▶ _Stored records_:
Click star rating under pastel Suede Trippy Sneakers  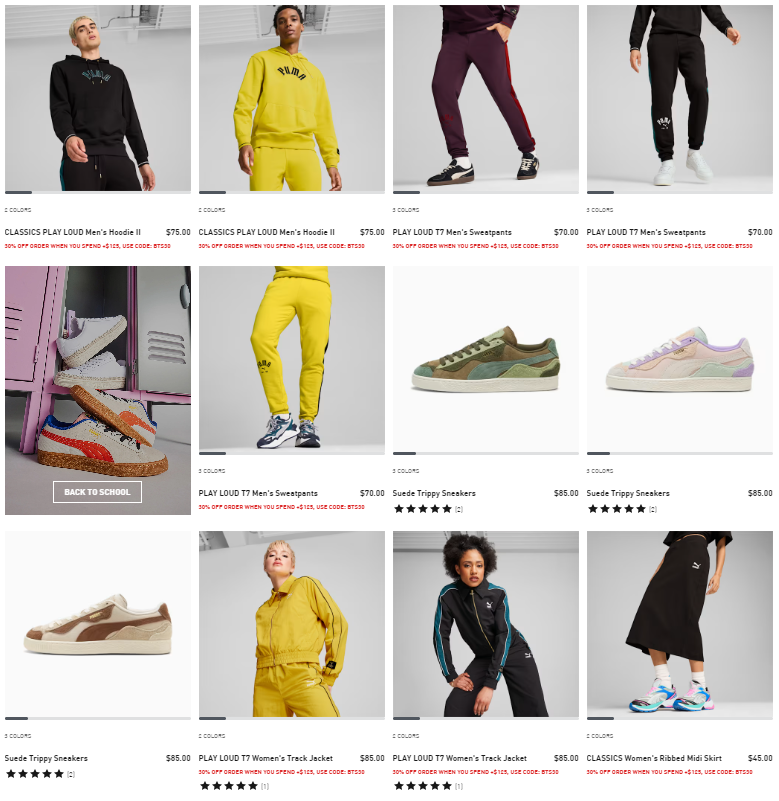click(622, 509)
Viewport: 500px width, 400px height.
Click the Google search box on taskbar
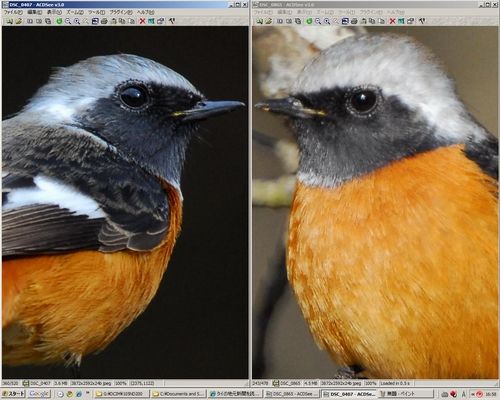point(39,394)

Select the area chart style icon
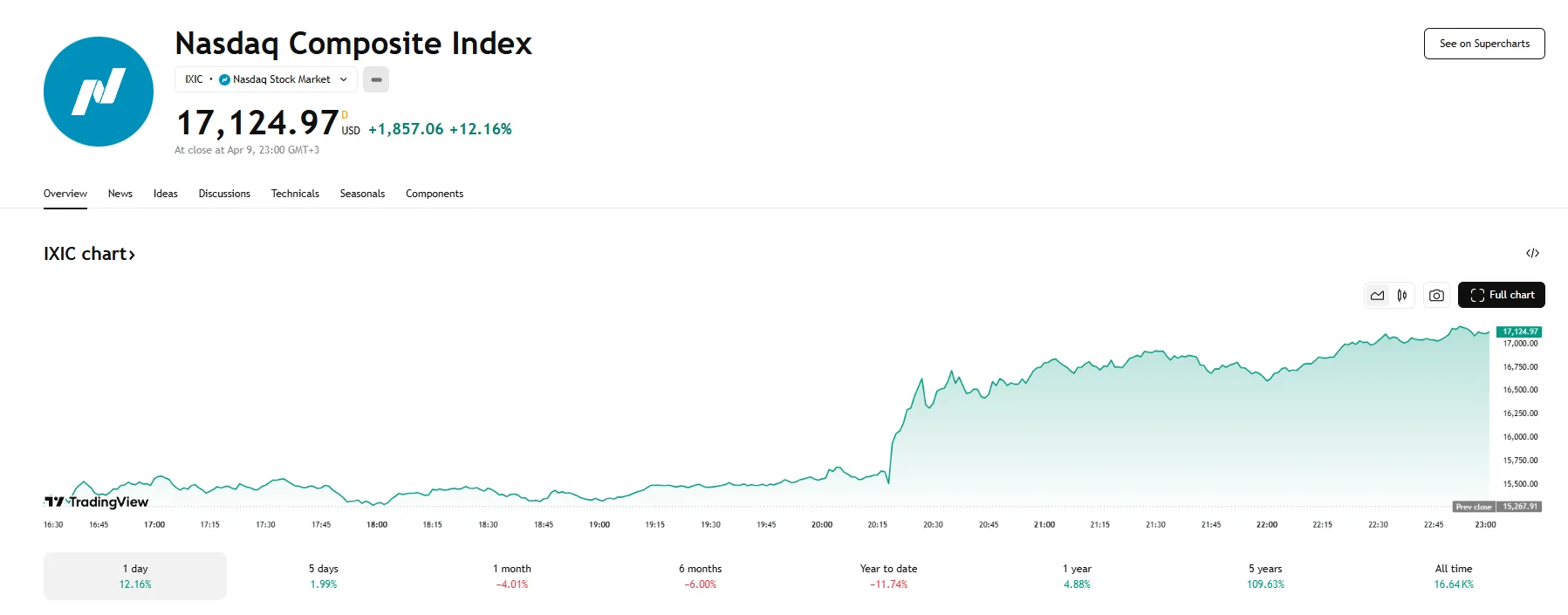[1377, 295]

▶ _WHAT IS NEEDED_:
Beginning with the line that contains "Click the Google search box on taskbar", output every line down to the last line of the entries above exactly as written, apart from the pictures.

▶ _EXERCISE SOLUTION_:
Click the Google search box on taskbar
point(39,394)

Select the area chart style icon
[1377, 295]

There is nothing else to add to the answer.